PROVIDED DATA:

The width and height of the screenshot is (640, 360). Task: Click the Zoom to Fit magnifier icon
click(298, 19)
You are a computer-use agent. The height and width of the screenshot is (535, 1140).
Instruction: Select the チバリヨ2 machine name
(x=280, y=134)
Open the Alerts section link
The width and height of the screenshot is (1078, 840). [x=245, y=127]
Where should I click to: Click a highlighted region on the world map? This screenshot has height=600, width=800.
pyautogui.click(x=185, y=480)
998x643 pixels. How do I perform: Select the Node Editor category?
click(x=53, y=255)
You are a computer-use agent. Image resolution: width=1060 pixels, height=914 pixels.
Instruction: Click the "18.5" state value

...

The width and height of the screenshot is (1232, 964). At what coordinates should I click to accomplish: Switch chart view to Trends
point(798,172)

==

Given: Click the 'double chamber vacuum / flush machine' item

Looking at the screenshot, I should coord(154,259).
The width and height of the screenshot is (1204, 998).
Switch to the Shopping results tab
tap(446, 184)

SHORT TASK:
Copy out the rows from the line with "998x643 pixels. How" to the line with "Instruction: Click the", putting "Shader Editor" in place of "Node Editor" and changing nothing else.

FINISHED TASK:
998x643 pixels. How do I perform: Select the Shader Editor category?
click(x=53, y=255)
You are a computer-use agent. Image resolution: width=1060 pixels, height=914 pixels.
Instruction: Click the "18.5" state value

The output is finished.